Tek tek oturum özetlerinden ziyade, birbiri ardına gerçekleşen bütün sunumlardan bana kalanları, aralarda aklıma da not ettiğim güçlü sorularla aktarmak istiyorum en çok. Bazı oturumlar ise başlı başına yazı konusu…
İnsanın farkı, kıymeti davasındadır. O zaman öncelikle davan ne ise onu bul. Zaman, farkındalıkla, cesaretle, yaratıcılıkla var olabilen ve bağlanabilen liderlerin zamanı. Hiçbir şeye zamanım yok, yetişemiyorum derken zamansızlığa ne çok kıymet verir olduk… Üstelik zaman bulamadıkça suçlu hissetmek de cabası. Hayatımızın kendisi “mesajımız” ise durup bir içimize bakmalıyız her şeyden önce. İlham veren anlara ihtiyacımız var ve bunu yavaşlayarak, zaman yok zannederken belki çocuğumuzla bile ilgilenirken boş zamanımız olduğunu anlayarak yapabiliriz. Yaratıcılık, odaklanma kendimize ayıracağımız bu ilham anları ile gelebilir.

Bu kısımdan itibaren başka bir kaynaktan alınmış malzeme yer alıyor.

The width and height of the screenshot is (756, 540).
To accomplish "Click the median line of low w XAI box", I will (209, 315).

Hayatlarımızda travmalar ve zorlu anlar yaşıyoruz, iyi ki oluyor çünkü insan ancak böyle “gelişiyor”. Her ne yaşıyorsak yaşayalım içimizdeki sese hep kulak verelim. Küçük çocukların sesleri kıymetlidir, mucizevi değişimlere ön ayak olurlar. Zihne esir değillerdir çünkü, kalple hareket ederler. Biz de bu dengeyi yakalayabilmeliyiz. Sırtımıza birçok kimlik yüklenerek büyüyoruz peki yetişkin olarak şimdi hangi kimlikler ile ilerlemek istiyoruz? Bir kişi için de bir organizasyon için de tek bir doğru yoktur. Hem kendimiz hem kurumlarımız için “kendi doğrumuzu” bulmalıyız. Aynılık yaratıcılığı öldürür bu yüzden çeşitlilik çok kıymetli. Global olabilmek de öyle. Hem farklılığın gücüne, hem de birliğin kuvvetine ihtiyacımız var.

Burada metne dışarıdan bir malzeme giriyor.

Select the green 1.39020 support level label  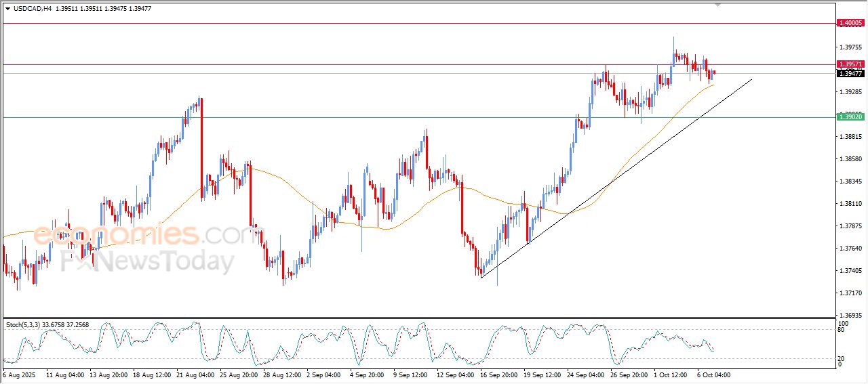850,117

Enerjisinden oldukça etkilendiğim ve sunumlarını çok sevdiğim Tanyer Sönmezer dedi ki, bir lider ortada yokken, aslında bazı şeyler ile hala oradadır. Sözleri, hikayeleri, ritüelleri, sembolleri ve yaratılan mitler ile her daim anılırlar. Dr. Binney ise olmanız gerektiğini düşündüğünüz lider değil olabildiğiniz lider olun dedi. İdeal şuymuş demekten çok kişiye uyan pratikler, lideri daha gerçek, daha samimi kılmaz mı? Muhtemelen kendi olabilen liderler için üretilen mitler de bir başkadır.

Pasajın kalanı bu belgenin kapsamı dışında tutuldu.